* **Task brief**
Copy out every line of the listing in which "width" appears.

* **Listed entries**

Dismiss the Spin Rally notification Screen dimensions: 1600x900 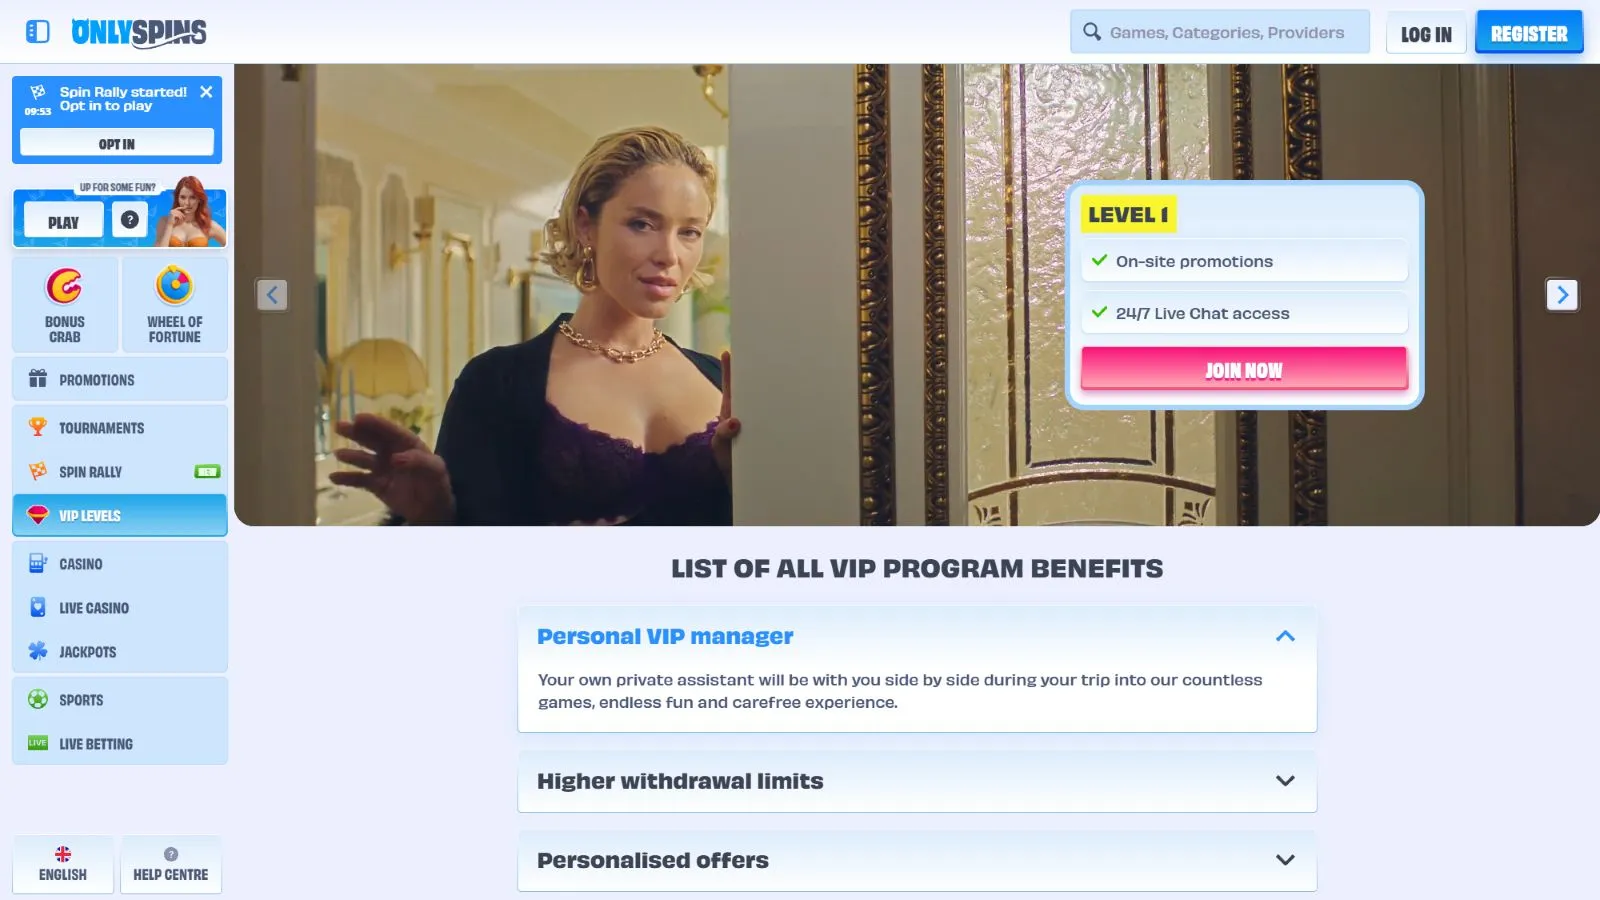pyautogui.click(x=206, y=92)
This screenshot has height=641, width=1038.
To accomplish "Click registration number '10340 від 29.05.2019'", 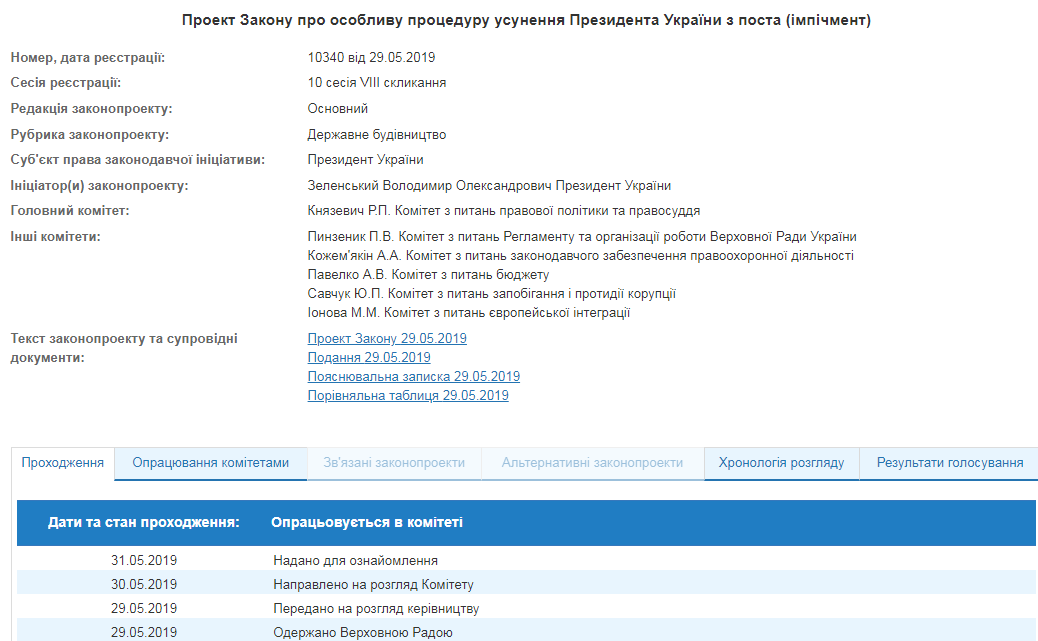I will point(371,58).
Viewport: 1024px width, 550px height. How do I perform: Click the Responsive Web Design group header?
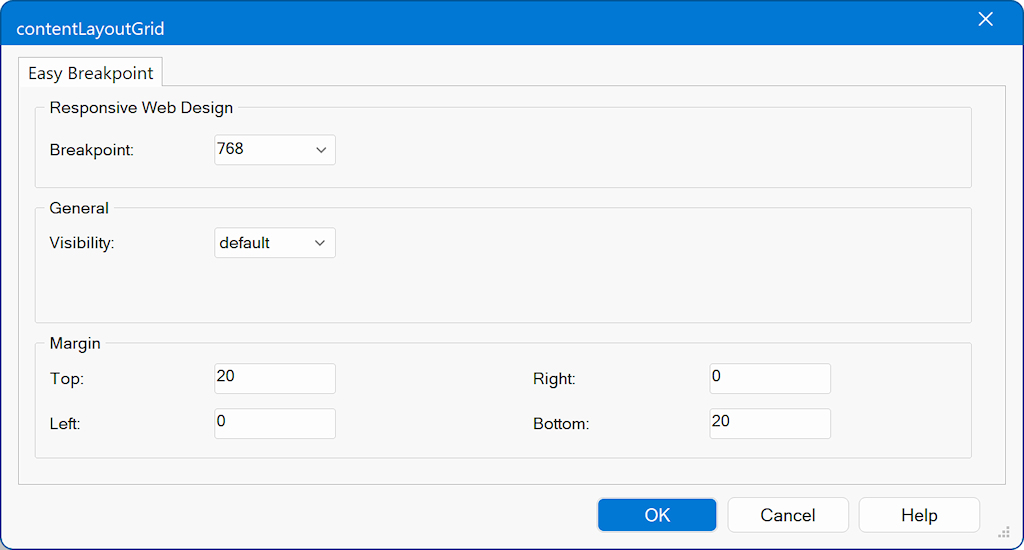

...

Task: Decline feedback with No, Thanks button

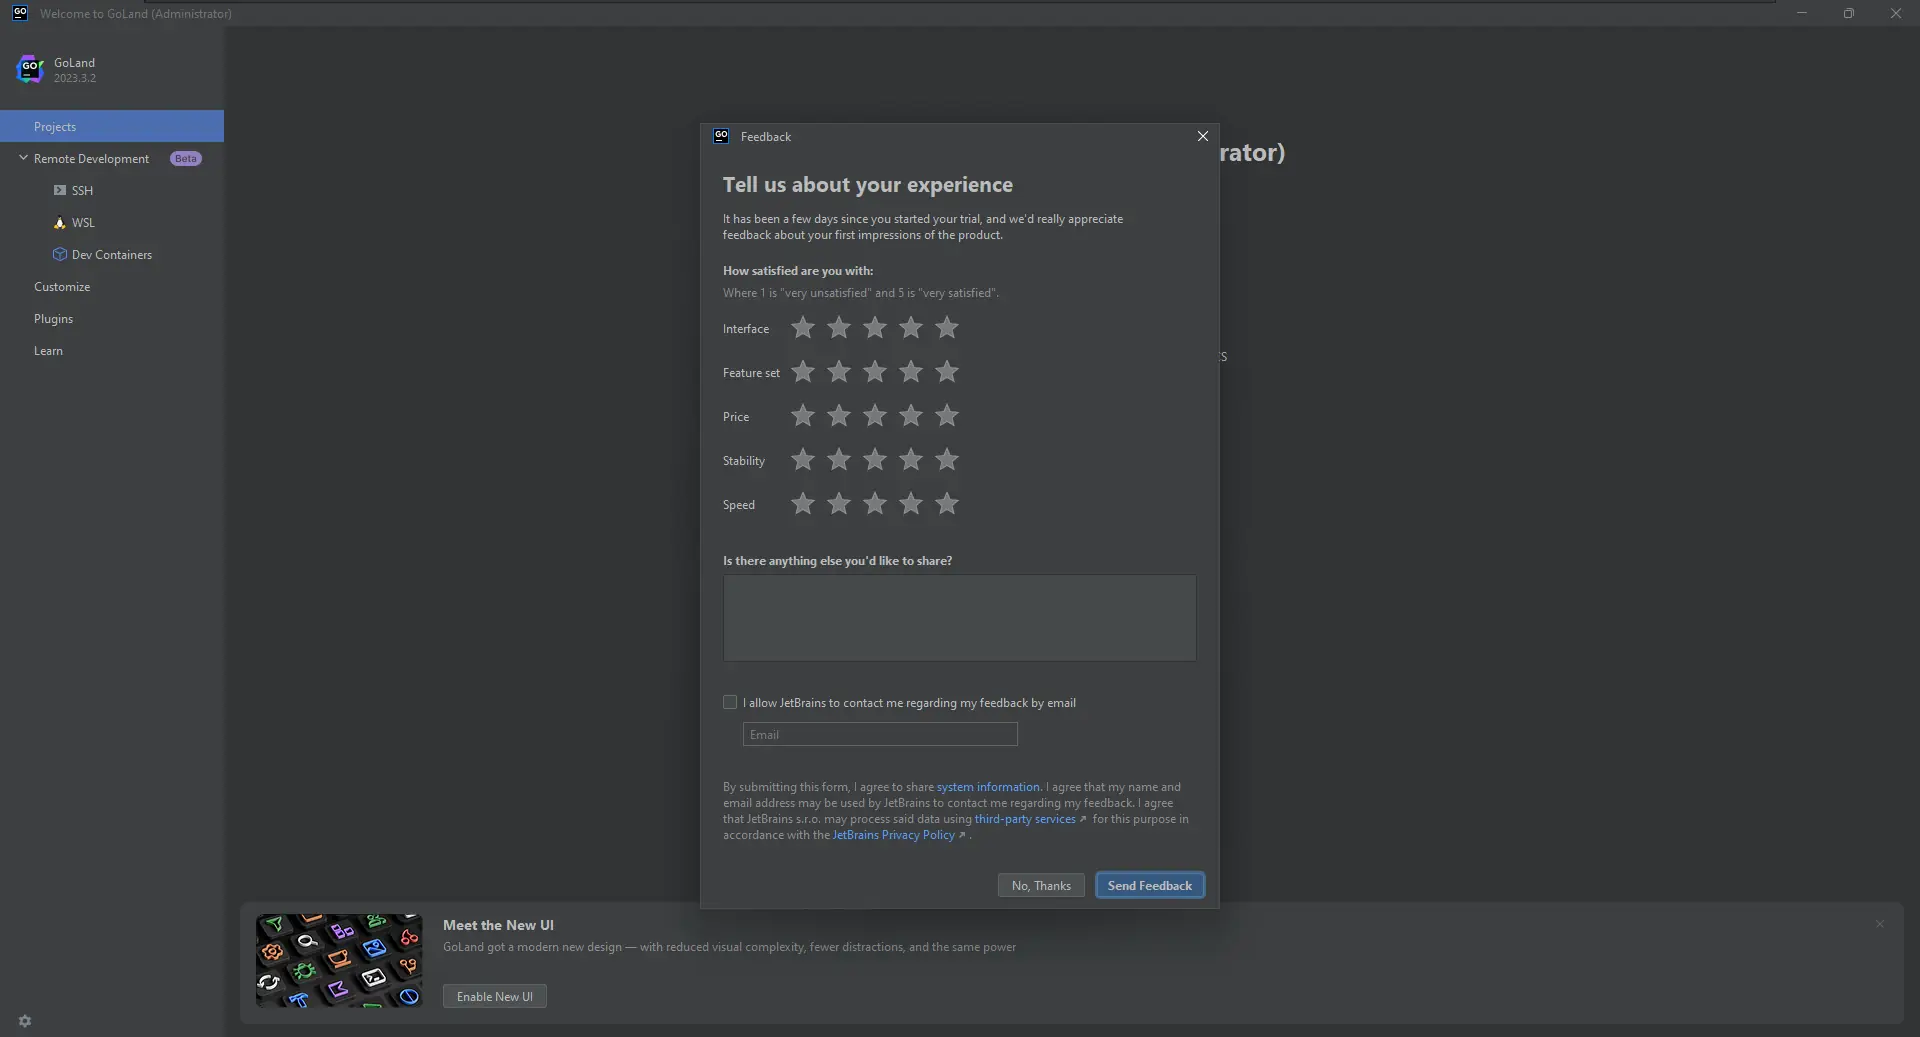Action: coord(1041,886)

* **Answer below**
This screenshot has height=641, width=1038.
Viewport: 1024px width, 550px height. How do I perform: Click the Responsive Web Design group header?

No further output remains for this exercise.